Papers 5–10 research the issues of human body modeling and action recognition. In "Novel kernel based recognizers of human actions," Danafar et al. study unsupervised and supervised recognition of human actions in video sequences. The videos are represented by probability distributions and then meaningfully compared in a probabilistic framework. They introduce two novel approaches, which outperform the state-of-the-art algorithms when tested on the KTH and Weizmann public datasets: one is an unsupervised non-parametric kernel-based method that exploits the Maximum Mean Discrepancy test statistic and the other is a supervised method based on a support vector machine (SVM) with a characteristic kernel specifically tailored to histogram-based information. The paper by Yu et al., entitled "Efficient Human Action and Gait Analysis Using Multiresolution Motion Energy Histogram," effectively adopts the average motion energy (AME) image to describe human motions by proposing a histogram based approach to improve the computation efficiency. In the paper, the human action/gait recognition problem is formulated as a histogram matching problem, and a quadtree decomposition-based multiresolution structure on the motion energy histogram (MEH) is used to speed up the calculation. Two applications, action recognition and gait classification, are conducted in the experiments to demonstrate the feasibility and validity of the proposed approach. In the paper, "Recognizing human actions using NWFE-based histogram vectors," Lin et al. presented a novel system for human action recognition. Two research issues are addressed in this paper, namely, motion representation and subspace learning.
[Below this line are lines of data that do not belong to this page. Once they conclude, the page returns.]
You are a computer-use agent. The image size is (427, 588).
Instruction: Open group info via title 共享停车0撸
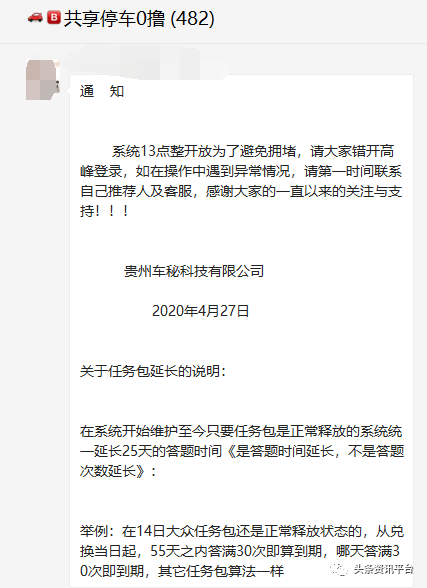click(x=114, y=18)
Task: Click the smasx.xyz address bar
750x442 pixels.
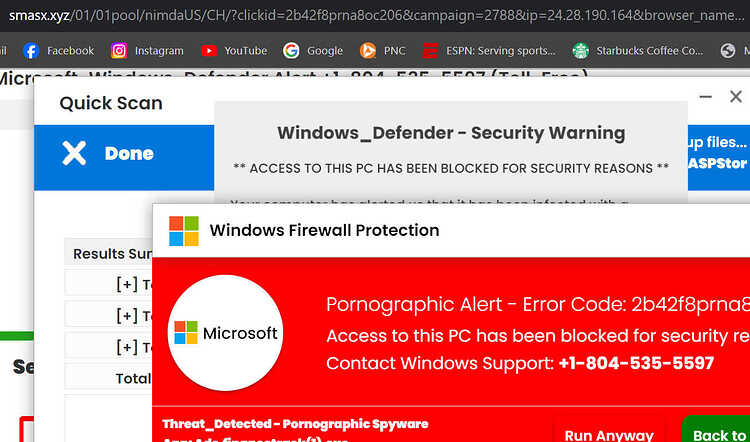Action: click(375, 16)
The proposed system first extracts a combined feature, which integrates the signal distance feature and the width feature extracted from a human pose silhouette. Principle component analysis (PCA) is then employed to reduce the dimensionality of feature vectors and the k-means algorithm is also applied to construct a codebook. Finally, a Bayesian classifier is utilized to label NWFE-based histogram vectors.
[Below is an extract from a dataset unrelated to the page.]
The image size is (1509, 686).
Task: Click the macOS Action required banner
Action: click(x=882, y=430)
This paper by Kim et al., entitled "Human action recognition using ordinal measure of accumulated motion," presents a robust method for recognizing human actions from a single query action video with variations of appearances. An accumulated motion image (AMI) is introduced and resized based on intensity averaging so as to create a rank matrix. The human action can be recognized through computing the distances from the rank matrix of the query action video to the rank matrices of all local windows in the reference videos. The proposed method does not require any preprocessing task such as learning and segmentation, and therefore it is quite efficient and robust. The paper by Wang et al., entitled "A two-stage bayesian network method for 3D human pose estimation from monocular image sequences," designs a 3D pose estimator that uses a two-stage inference hierarchy. A simulated annealed mechanism is utilized to infer the maximum posteriori distributions of joint positions. The two-stage approach demonstrates improvement on 3D pose estimation accuracy. Moreover, both 2D and 3D pose estimations can be obtained by this two-stage framework effectively. In addition to body motion analyses for human behavior understanding, facial expression can also provide a useful indicator for behaviors. The paper by Lee et al., entitled "Facial affect recognition using regularized discriminant analysis-based algorithms," proposes a regularized discriminant analysis-based boosting algorithm (RDAB) with effective Gabor features to recognize the facial expressions, such as happiness, disgust, fear, anger, sadness, surprise, and neutral state. The RDAB combines strengths of linear discriminant analysis (LDA) and quadratic discriminant analysis (QDA), and the optimal parameters used in the RDAB are estimated via the particle swarm optimization (PSO) algorithm.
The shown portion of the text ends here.